Alas, there is no evidence that this merchant and mayor ever owned a cat - although given the prevalence of rats in late 14th century London (carrying the fleas that brought the Black Death that had lately killed a third of Europeans), only medieval mugs were mogless.

The beastly linkage was all part of a legend spurred by a rather mysterious figure recalled only for great wealth and generosity. How exactly had he made all that money?

A traditional folktale from Scandinavia to Persia concerns a poor boy who owned nothing in the world except a cat.

By chance he travelled to a faraway land overrun by rats, where cats were unknown.

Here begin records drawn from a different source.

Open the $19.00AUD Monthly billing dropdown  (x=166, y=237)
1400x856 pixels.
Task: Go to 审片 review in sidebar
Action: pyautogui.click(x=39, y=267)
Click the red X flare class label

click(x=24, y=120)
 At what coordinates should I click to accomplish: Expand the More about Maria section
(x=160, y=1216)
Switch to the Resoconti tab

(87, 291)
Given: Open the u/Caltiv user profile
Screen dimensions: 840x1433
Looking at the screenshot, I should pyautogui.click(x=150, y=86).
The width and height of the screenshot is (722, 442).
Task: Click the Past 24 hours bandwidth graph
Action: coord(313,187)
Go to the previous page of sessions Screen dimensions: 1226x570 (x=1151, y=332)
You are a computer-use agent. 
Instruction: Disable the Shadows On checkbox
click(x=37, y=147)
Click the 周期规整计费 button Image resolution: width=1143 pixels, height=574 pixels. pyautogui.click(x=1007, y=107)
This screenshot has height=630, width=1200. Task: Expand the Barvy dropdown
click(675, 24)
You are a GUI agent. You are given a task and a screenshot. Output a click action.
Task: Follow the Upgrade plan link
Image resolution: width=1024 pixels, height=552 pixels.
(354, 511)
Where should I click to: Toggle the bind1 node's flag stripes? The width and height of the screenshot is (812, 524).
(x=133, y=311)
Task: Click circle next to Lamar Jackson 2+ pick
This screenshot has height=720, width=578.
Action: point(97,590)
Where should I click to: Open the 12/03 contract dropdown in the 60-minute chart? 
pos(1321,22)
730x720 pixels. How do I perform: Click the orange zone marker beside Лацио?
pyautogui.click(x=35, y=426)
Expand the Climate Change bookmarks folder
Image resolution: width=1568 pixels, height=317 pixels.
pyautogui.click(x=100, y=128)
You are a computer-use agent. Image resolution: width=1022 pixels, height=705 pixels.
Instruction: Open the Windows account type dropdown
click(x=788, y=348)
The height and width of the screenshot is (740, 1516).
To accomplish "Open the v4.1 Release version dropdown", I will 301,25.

Selling a champion feline hunter to the country's ruler, he made another kind of killing.

This popular saga had already become attached to Richard Whittington by the end of the Elizabethan era, with a play based on the man and the myth produced as early as 1606. Over the next two centuries the story of Dick and cat evolved through more dramas, ballads, books and a puppet play seen by Samuel Pepys.

On Boxing Day 1814 a pantomime premiered in Covent Garden - with the great clown Joey Grimaldi as cook Dame Cicely Suet (oh bring back the panto dame's glorious name!).

The world of the real Richard Whittington can be explored in the Museum of London's lately-restored medieval gallery - a rat's throw from the Barbican. Special guided tours will be given on Saturday, February 3 at 1, 2 and 3pm.

But back to the rodent business… the panto programme informs us that there are as many rats as people in the UK today.

They live for around 18 months, and one pair can produce a colony of 2,000 in a year. Scrupulously clean feeders on any old rubbish, they need to keep gnawing.

While eating a tenth of their body weight every day, rats can squeeze through openings only half an inch wide…

t Dick Whittington and his Cat is at the Barbican (0845 1207550) until January 20. Evening and matinee performances. Tickets £12 to £35, school shows £8 to £12. The Museum of London on London Wall is open Monday to Saturday, 10am to 5.50pm, Sunday noon to 5.50pm. Free entry. Tube: St Paul's, Barbican or Moorgate. It is a 10-minute walk from Liverpool Street.